### RECORDS FOR THE EXERCISE

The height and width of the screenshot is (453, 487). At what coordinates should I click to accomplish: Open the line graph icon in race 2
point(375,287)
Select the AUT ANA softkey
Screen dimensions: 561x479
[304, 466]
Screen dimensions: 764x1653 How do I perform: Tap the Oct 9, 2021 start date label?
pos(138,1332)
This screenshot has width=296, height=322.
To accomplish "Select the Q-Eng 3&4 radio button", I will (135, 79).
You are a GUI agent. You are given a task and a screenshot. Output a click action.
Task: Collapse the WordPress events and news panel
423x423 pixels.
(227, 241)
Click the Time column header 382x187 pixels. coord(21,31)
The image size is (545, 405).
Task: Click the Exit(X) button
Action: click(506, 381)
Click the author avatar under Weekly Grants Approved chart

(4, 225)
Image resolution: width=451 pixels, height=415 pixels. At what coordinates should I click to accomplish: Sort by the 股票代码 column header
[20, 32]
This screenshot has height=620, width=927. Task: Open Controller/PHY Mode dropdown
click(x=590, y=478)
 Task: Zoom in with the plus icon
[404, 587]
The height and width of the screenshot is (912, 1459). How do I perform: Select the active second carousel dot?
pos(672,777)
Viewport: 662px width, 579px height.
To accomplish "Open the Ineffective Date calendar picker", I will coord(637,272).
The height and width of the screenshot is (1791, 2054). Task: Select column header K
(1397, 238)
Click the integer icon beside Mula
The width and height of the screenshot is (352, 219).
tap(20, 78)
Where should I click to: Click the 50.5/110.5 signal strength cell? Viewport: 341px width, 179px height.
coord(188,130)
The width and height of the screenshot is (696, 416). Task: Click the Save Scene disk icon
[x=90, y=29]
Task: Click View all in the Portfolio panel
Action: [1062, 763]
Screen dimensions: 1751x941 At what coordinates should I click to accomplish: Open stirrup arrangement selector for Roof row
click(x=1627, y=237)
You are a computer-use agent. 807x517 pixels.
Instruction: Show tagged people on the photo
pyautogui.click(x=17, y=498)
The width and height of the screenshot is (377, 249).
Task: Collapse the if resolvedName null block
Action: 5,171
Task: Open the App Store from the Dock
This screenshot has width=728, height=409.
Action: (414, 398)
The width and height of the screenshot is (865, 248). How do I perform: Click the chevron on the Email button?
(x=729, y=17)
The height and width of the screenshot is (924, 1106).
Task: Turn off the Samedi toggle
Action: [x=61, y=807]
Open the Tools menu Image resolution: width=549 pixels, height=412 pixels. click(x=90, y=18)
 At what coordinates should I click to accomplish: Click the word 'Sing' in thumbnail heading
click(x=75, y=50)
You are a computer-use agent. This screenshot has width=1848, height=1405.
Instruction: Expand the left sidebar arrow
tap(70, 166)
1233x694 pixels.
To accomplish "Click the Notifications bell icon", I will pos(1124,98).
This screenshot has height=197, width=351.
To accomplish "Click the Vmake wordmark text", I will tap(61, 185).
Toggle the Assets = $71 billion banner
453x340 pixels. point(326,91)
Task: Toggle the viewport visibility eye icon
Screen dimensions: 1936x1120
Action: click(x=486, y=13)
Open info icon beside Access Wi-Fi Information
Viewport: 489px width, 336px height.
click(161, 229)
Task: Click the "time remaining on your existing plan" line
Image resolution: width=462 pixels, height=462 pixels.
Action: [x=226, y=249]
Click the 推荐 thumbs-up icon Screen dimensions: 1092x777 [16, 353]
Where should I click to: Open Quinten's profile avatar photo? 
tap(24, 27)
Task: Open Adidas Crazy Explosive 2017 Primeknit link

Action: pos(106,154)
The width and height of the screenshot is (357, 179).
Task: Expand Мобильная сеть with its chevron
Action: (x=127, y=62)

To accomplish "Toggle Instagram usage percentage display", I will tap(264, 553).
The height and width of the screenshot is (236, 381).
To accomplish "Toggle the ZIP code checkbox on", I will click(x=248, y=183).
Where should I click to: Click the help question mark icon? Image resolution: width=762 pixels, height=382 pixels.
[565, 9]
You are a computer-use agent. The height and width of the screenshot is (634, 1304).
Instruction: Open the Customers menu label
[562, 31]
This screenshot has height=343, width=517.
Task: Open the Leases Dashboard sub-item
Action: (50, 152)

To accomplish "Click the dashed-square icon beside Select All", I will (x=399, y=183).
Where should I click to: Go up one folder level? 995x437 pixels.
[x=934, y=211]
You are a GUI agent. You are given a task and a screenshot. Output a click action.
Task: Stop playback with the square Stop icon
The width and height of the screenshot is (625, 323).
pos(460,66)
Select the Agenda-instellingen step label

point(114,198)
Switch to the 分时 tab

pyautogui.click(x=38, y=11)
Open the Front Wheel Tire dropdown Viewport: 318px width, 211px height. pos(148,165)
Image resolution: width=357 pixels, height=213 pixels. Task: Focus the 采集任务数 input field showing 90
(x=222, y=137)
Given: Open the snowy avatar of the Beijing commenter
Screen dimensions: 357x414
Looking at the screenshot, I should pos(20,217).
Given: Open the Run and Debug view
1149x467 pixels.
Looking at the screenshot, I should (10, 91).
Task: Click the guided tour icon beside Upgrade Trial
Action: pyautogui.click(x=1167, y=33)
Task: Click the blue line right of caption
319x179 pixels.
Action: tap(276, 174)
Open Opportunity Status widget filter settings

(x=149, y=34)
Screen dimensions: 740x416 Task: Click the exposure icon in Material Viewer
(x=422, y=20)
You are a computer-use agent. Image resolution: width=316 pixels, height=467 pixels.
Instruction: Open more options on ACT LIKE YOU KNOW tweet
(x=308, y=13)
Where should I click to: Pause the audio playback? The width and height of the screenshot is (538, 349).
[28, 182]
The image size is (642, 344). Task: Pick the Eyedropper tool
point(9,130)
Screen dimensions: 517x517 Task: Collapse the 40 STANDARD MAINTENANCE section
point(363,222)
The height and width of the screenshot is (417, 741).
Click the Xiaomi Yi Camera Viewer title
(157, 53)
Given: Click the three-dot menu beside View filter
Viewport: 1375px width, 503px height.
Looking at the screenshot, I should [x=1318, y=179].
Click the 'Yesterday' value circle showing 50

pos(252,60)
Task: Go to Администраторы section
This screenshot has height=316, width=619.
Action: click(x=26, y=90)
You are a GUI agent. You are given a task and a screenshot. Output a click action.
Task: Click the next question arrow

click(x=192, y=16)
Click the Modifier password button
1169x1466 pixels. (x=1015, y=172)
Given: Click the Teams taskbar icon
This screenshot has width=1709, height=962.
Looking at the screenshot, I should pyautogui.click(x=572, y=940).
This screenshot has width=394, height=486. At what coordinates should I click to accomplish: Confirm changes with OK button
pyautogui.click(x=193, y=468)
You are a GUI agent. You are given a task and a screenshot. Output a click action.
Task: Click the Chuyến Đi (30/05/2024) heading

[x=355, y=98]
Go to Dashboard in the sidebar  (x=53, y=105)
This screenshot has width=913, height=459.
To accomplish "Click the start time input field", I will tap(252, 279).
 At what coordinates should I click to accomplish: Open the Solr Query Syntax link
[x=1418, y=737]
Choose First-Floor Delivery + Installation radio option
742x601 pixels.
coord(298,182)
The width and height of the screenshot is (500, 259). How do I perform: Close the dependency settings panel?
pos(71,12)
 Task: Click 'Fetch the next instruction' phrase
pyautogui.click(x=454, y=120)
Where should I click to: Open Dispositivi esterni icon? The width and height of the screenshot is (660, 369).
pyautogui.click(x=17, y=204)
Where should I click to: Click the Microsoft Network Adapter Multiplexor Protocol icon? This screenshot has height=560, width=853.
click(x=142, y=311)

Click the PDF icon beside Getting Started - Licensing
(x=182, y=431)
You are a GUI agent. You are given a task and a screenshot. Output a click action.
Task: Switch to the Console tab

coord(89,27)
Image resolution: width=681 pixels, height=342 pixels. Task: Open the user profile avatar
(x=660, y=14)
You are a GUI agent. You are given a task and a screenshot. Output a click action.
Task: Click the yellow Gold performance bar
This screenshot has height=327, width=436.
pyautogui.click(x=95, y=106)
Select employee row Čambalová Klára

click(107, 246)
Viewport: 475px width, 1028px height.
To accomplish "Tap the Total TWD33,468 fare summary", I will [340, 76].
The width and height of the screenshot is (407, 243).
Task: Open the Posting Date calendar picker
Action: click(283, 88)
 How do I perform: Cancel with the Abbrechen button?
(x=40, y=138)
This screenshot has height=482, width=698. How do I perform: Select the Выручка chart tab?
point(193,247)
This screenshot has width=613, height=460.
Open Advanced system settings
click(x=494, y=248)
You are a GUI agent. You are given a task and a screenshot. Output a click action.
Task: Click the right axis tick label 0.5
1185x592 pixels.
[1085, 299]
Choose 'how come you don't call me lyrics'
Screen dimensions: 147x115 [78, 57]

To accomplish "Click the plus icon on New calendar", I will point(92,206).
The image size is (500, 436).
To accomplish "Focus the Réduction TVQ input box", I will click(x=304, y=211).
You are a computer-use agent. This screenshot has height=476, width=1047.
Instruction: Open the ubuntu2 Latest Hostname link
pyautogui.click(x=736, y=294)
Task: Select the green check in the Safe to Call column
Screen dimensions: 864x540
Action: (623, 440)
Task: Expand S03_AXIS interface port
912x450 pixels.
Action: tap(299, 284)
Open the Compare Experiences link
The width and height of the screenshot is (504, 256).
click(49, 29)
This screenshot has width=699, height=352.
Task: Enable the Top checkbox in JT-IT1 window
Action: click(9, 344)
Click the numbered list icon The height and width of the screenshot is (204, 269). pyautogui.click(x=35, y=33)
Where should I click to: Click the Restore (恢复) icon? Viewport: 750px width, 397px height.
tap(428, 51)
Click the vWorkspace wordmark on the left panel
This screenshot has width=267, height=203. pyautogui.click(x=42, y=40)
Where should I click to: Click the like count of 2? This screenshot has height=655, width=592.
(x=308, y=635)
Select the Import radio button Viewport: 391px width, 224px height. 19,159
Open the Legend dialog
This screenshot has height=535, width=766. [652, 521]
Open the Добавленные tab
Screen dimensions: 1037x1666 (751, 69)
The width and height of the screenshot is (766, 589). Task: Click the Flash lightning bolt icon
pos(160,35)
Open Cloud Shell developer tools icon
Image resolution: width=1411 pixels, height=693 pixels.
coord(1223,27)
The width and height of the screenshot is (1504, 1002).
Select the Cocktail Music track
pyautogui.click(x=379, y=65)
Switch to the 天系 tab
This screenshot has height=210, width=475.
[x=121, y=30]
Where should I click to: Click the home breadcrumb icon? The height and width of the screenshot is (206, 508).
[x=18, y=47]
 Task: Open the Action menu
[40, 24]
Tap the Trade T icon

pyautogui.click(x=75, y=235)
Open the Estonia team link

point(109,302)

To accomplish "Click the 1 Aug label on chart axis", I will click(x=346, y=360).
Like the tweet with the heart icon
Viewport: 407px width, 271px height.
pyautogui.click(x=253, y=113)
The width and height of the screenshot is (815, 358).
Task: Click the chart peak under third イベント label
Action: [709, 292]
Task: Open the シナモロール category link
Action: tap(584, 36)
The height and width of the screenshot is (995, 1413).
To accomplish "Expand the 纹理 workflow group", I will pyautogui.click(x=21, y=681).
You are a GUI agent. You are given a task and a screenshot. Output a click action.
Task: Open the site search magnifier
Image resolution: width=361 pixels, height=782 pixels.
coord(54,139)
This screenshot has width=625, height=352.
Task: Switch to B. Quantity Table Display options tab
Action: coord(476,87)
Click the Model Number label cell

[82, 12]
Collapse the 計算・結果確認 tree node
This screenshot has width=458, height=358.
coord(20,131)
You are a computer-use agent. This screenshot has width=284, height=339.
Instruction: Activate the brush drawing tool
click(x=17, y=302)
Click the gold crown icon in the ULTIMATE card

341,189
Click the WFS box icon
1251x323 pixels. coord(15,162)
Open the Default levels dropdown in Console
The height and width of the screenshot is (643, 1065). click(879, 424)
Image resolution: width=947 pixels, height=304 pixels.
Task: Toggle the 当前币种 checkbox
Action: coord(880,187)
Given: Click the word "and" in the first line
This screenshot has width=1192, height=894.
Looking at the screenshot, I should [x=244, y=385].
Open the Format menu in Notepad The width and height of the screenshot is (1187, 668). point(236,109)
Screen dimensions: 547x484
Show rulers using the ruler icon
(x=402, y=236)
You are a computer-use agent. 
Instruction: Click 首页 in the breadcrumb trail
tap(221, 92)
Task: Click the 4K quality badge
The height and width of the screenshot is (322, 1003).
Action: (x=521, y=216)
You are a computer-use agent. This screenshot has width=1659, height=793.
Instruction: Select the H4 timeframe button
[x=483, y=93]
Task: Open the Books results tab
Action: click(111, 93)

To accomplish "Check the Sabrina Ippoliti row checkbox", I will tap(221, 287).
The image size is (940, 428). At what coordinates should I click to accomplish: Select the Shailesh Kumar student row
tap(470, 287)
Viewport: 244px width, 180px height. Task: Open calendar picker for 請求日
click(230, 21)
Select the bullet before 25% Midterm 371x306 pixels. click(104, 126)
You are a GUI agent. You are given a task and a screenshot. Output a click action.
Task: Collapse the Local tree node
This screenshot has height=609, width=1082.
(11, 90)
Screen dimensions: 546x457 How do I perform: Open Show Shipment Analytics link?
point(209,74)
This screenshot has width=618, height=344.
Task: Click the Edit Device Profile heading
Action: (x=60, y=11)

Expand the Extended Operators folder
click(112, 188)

######

SHORT PROBLEM: Print the material above word for word, starting at the line containing "Screen dimensions: 546x457" and ending with the final line of the material.

IN RESPONSE:
Screen dimensions: 546x457 How do I perform: Open Show Shipment Analytics link?
point(209,74)
This screenshot has width=618, height=344.
Task: Click the Edit Device Profile heading
Action: (x=60, y=11)

Expand the Extended Operators folder
click(112, 188)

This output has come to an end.